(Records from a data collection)
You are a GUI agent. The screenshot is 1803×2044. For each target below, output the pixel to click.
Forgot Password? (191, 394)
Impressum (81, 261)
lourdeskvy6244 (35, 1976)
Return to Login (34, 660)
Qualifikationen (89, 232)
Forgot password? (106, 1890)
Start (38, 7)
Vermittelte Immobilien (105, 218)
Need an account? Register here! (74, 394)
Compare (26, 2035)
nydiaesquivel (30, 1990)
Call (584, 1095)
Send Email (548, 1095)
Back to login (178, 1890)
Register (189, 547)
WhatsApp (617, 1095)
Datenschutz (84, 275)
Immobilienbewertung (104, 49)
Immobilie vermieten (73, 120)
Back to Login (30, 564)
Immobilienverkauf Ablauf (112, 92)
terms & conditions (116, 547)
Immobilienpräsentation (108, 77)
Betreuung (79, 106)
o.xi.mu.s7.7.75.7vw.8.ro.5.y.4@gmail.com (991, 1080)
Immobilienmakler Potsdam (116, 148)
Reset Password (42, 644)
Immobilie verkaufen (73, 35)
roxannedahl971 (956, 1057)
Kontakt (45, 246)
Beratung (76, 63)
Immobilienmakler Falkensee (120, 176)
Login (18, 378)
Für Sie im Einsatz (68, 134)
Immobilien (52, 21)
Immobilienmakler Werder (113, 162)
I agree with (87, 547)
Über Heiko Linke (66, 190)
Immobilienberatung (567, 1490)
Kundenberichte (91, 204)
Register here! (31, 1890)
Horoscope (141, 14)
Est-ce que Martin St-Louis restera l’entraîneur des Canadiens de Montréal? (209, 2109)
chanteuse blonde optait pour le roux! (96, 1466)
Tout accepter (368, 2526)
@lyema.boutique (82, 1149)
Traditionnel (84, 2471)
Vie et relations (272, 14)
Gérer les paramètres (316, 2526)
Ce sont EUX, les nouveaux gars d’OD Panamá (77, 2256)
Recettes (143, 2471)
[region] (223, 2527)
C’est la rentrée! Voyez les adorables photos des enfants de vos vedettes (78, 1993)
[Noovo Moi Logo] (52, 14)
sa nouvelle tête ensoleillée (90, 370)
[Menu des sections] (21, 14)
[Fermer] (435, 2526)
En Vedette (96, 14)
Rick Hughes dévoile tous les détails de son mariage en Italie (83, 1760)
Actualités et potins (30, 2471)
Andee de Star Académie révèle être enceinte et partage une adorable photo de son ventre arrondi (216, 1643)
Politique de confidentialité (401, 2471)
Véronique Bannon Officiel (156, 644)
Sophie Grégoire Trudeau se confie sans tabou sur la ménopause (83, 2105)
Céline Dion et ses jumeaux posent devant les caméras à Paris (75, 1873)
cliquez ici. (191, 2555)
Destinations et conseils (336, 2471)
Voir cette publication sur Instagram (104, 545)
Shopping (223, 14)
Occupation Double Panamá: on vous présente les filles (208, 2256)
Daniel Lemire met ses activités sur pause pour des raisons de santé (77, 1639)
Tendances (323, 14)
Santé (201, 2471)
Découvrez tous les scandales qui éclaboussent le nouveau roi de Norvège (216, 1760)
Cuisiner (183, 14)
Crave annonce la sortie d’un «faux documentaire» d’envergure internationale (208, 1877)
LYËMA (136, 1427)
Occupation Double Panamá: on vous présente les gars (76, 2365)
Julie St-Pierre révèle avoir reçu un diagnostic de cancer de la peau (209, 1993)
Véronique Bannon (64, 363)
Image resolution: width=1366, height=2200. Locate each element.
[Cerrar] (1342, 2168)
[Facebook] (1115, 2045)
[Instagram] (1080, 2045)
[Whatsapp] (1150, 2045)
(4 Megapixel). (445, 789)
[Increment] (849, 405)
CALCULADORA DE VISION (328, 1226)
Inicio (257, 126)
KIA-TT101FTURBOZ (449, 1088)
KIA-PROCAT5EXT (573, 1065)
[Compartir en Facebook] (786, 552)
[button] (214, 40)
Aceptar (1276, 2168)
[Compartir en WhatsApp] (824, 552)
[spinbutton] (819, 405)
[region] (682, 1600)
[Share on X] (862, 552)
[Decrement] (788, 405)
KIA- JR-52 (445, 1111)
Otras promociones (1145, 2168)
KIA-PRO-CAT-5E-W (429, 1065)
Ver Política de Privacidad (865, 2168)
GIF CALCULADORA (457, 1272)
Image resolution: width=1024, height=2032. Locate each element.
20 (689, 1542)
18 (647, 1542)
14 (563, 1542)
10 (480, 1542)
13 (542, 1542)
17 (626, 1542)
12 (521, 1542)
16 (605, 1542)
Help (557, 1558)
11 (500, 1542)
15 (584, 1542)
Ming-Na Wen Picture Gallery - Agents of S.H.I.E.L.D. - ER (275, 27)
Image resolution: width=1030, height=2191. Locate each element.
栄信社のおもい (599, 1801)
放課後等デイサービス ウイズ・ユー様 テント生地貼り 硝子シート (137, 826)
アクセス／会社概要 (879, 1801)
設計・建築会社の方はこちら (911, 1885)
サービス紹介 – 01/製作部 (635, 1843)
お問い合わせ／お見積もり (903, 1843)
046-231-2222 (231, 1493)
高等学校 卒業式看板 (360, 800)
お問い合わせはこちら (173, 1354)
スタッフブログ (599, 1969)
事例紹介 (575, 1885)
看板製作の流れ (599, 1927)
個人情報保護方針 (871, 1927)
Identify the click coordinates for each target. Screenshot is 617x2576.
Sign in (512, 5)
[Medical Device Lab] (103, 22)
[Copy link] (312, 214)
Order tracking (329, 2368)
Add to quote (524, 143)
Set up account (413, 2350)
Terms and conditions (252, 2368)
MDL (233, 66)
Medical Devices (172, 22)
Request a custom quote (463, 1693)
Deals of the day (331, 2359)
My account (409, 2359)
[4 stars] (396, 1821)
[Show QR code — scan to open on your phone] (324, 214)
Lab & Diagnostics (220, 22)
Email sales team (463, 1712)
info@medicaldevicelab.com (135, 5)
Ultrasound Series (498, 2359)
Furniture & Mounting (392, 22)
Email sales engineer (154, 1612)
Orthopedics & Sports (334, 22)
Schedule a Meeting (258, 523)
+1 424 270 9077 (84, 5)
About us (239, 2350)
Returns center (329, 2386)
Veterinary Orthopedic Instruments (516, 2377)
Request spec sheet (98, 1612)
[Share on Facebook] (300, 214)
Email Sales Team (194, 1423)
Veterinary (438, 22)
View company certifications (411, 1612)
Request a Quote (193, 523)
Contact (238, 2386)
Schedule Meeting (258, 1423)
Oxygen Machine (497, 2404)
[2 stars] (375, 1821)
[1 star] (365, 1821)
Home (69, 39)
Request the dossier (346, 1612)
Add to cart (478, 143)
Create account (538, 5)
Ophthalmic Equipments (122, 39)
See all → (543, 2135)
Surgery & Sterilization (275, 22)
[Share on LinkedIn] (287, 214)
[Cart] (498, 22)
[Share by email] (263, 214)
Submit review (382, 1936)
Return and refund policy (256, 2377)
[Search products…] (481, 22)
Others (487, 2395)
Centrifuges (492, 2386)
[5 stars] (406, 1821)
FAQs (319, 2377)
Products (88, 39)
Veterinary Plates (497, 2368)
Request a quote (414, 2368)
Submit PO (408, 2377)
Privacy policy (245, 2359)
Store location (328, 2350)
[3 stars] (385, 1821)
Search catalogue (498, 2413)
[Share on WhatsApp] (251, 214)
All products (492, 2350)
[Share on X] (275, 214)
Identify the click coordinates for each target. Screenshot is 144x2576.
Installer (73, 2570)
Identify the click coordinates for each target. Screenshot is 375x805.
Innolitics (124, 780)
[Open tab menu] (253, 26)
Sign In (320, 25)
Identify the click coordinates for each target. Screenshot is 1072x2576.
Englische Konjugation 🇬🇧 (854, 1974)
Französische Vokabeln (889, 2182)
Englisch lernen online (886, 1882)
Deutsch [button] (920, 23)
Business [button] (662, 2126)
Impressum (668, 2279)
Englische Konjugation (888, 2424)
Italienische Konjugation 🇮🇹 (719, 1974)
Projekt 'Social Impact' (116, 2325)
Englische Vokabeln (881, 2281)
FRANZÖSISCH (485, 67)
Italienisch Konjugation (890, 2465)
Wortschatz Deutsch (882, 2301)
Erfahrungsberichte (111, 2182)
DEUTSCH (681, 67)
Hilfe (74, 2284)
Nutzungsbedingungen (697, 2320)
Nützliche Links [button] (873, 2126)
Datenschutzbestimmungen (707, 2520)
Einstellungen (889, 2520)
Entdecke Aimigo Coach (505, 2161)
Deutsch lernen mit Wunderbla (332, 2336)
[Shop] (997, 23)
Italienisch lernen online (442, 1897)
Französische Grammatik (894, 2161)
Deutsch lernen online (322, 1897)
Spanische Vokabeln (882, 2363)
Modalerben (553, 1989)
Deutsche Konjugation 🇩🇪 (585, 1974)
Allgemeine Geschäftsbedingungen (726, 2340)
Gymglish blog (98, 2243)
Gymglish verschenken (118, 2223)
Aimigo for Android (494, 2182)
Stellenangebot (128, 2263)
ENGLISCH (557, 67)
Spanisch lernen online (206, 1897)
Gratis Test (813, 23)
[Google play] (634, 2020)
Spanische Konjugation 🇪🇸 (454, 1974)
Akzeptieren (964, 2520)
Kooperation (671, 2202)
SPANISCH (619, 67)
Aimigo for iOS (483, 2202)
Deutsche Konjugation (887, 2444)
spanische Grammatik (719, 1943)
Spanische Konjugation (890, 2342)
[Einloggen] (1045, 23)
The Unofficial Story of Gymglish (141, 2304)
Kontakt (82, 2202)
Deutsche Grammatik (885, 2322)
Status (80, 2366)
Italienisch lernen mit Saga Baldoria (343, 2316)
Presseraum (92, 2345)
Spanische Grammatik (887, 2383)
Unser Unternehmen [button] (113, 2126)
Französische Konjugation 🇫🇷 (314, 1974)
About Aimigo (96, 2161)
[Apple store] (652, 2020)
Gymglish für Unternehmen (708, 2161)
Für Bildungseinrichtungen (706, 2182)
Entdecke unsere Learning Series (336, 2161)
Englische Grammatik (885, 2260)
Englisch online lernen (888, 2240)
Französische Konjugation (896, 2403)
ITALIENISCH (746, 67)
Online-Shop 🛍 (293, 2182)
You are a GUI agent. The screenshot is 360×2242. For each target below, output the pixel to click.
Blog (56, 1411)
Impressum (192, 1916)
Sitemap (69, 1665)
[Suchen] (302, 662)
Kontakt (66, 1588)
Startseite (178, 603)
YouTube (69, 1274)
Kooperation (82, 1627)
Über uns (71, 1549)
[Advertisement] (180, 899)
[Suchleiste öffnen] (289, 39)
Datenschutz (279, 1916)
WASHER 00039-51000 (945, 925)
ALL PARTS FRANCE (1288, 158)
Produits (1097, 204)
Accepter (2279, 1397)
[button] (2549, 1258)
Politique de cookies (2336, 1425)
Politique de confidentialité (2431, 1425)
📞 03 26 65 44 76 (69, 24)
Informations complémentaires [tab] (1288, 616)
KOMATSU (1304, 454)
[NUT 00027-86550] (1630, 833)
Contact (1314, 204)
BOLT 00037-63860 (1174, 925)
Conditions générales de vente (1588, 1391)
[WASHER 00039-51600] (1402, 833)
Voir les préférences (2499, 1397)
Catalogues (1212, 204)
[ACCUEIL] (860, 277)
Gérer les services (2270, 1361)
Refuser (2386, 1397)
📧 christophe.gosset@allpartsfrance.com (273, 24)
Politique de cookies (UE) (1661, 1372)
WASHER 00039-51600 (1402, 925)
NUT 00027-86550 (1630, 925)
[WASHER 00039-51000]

About this task | Both the first line of the records above and the line containing "Call (584, 1095)" are to be transcribed exactly, together with every line between them, and nothing else.

Finished task |
You are a GUI agent. The screenshot is 1803×2044. For each target below, output the pixel to click.
Forgot Password? (191, 394)
Impressum (81, 261)
lourdeskvy6244 (35, 1976)
Return to Login (34, 660)
Qualifikationen (89, 232)
Forgot password? (106, 1890)
Start (38, 7)
Vermittelte Immobilien (105, 218)
Need an account? Register here! (74, 394)
Compare (26, 2035)
nydiaesquivel (30, 1990)
Call (584, 1095)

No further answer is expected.